This was unusual. B is one of our oldest employees. He has worked in our office as a peon for over 35 years. He takes pride in telling the world that he has been in our company much before I was even born. He has a reputation for being bold and outspoken. So I was curious. What was causing him to be so anxious and unsure? It was very unlike him. I was concerned. He has been extremely loyal to us and I wanted to make sure we do everything we can to make sure he is alright.

Finally he told me. He wanted the company to loan him a massive sum of money as an advance payment. The number made my jaw drop. What do you need so much money for? My daughter is getting married, he said. Here is the list of things I am supposed to buy for the boy. Saying that, he placed a sheet of paper on the table. I glanced at it. Washing machine. Microwave. Mixer grinder. Pressure cooker. Silver tumblers. It went on.

Shocked, I asked him what this was. I told him he shouldn’t be forced to buy all of this. It is dowry. And dowry is a criminal offence. Did the boy demand these things? In which case, I could help him report the matter to the police. He looked at me as though I was an alien. He said the boy hadn’t made those demands, but they were unspoken rules. The bride had to come with these ‘gifts’. There were no two ways about it. It was the way of the world. We couldn’t go against it.

I sat him down and had a long conversation with him. I tried very hard to make him believe that it needn’t be like that. He could indeed get his daughter married without having to buy these ‘gifts’ for the groom. He countered my arguments with a lot of examples from his family and village. He told me I came from a different world and I was unaware of the ground realities. He told me I would never understand his lack of choice. If he didn’t do this, nobody from his community or social circle would marry his daughter.

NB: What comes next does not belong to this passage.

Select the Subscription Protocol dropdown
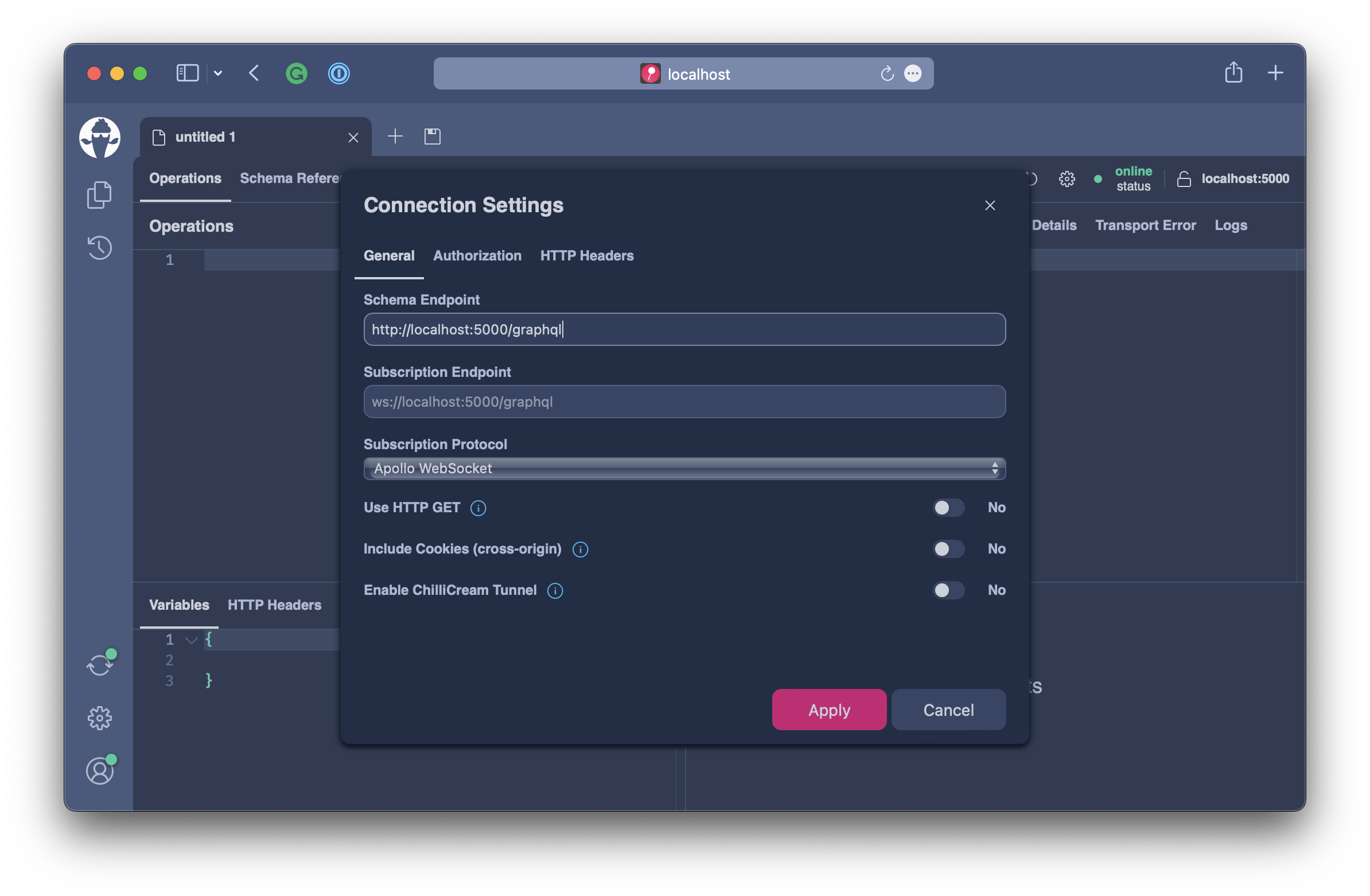The width and height of the screenshot is (1370, 896). (x=684, y=468)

And if she remained unmarried, his younger daughter wouldn’t find a suitable groom either. Both his daughters would continue to be a burden on him. And his community would also make life hell for him.

We talked and talked that day. My reasoning would just not appeal to him. It was all too unrealistic in his opinion. Fed up, I decided to let go. I also refused to sanction his advance. I told him I refused to support such ideas and I would not help him out in this. Over the next few days, we grew distant from each other.

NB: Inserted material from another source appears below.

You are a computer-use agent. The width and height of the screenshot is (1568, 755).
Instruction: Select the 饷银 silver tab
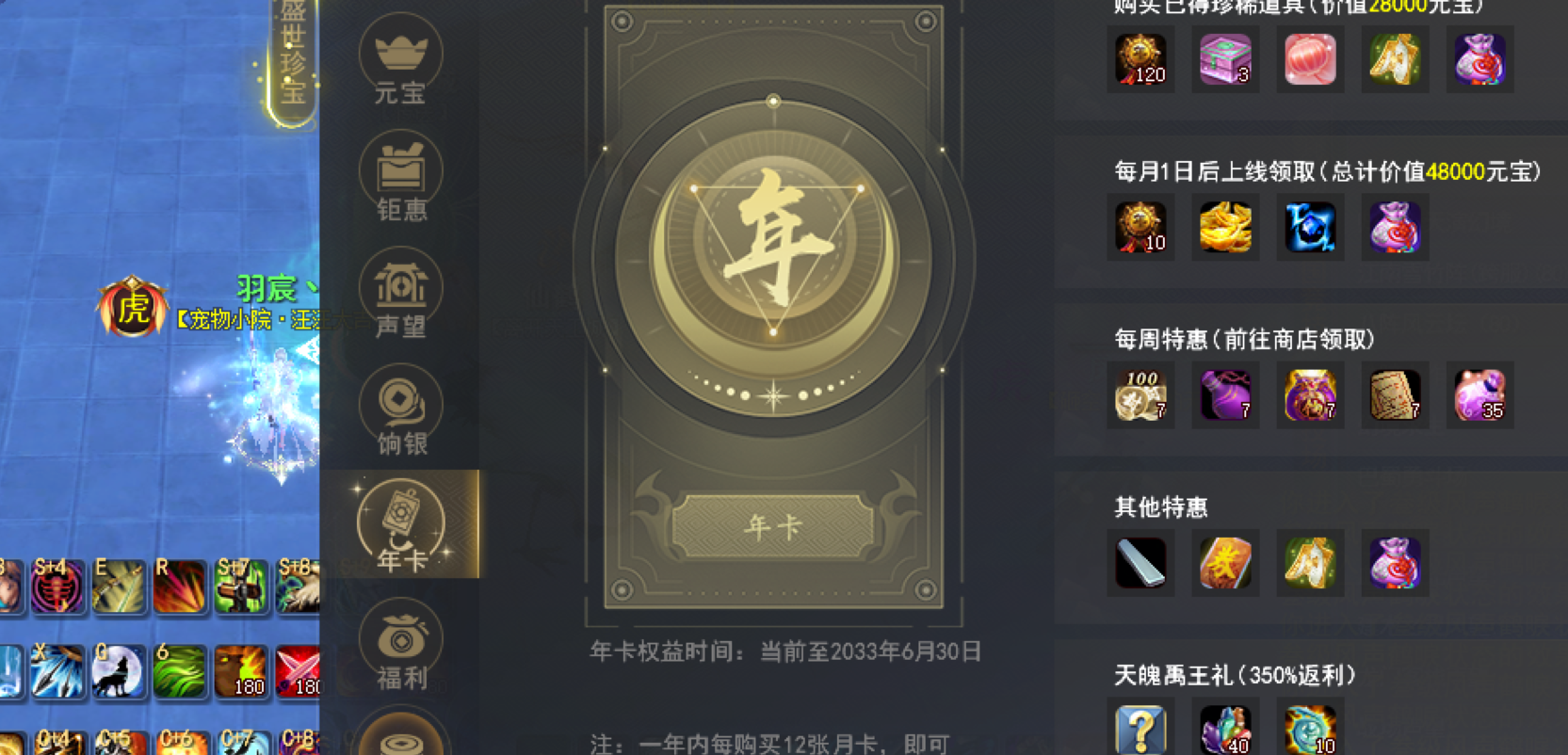coord(400,410)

I could see B getting more distraught by the day. I knew he was in dire need of money. The stress was showing on him. I had several conversations and debates with myself. Was not giving him the money solving the real problem? No. Was giving him the money encouraging and supporting such behaviour? Maybe. Since I didn’t know what to do, I ignored the conflicting voices in my head and sat over it.

Weeks passed. I found out that B had tried to get personal loans from several other sources. He had been unsuccessful in all his attempts. The worry was beginning to make him physically ill. At any time, he always looked bogged down and distressed. Despite all my inner voices, I tried to overlook his condition. I must say though, this was very hard for me. I felt torn.

At one point, his desperation peaked and he came to me with tears in his eyes. He begged me to sanction the advance. This time, he told me he wasn’t planning to buy the ‘gifts’. He would only use the money for partial wedding expenses. We both knew how obvious his lie was. I remained silent for some time. The pressure to make the right decision was weighing me down. I realised then that I would never really be able to determine what was  truly right. 

I shut my eyes for a second, took a deep breath and give him my nod of approval. He gave me a big smile and told me I had taken away a lot of his struggles. I told him I was glad. As for me, my struggle to ascertain the rightness of my decision continues..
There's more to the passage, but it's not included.